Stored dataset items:
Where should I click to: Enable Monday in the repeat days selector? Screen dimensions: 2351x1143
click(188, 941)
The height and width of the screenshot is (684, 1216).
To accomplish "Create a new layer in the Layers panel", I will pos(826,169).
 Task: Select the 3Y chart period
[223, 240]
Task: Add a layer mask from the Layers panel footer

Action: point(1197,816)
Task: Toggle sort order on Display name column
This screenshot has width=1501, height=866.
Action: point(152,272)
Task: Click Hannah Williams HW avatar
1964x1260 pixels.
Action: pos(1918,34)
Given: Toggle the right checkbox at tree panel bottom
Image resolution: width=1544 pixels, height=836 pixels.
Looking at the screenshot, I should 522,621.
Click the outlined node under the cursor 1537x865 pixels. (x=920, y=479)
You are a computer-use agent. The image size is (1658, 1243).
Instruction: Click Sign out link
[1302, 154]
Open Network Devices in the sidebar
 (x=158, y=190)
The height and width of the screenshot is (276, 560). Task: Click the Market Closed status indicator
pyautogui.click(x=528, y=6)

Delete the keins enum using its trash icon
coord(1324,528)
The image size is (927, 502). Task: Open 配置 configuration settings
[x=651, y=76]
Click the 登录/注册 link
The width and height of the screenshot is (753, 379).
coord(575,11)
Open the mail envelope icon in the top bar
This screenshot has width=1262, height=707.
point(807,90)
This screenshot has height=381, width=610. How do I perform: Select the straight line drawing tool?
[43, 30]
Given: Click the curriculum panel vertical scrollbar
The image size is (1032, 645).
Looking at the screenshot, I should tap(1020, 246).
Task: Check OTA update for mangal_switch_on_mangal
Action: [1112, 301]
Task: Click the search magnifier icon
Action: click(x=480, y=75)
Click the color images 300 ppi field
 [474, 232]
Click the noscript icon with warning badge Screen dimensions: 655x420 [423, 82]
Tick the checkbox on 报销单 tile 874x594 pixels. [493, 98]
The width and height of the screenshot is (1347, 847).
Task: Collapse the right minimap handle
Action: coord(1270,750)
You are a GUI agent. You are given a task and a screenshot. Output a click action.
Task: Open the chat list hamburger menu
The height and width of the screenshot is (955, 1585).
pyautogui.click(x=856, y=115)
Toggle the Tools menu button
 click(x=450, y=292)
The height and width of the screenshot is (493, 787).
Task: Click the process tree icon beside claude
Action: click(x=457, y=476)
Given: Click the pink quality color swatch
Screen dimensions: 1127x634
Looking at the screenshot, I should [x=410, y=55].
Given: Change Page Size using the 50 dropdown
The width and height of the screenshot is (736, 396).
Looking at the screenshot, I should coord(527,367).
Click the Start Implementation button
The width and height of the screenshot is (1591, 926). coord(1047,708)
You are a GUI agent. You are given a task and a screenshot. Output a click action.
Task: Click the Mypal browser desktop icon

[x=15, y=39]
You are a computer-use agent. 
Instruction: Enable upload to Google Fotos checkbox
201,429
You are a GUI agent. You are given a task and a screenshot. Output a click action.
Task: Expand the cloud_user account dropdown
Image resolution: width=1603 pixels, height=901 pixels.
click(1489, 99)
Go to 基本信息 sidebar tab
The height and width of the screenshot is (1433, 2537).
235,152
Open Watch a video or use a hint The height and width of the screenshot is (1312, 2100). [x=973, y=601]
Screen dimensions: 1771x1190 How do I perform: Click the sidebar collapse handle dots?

### [Instructions to follow]
From the records given above, copy all lines containing "computer".

### [Response]
You are a computer-use agent. The image size is (1658, 1243).
You are a computer-use agent. 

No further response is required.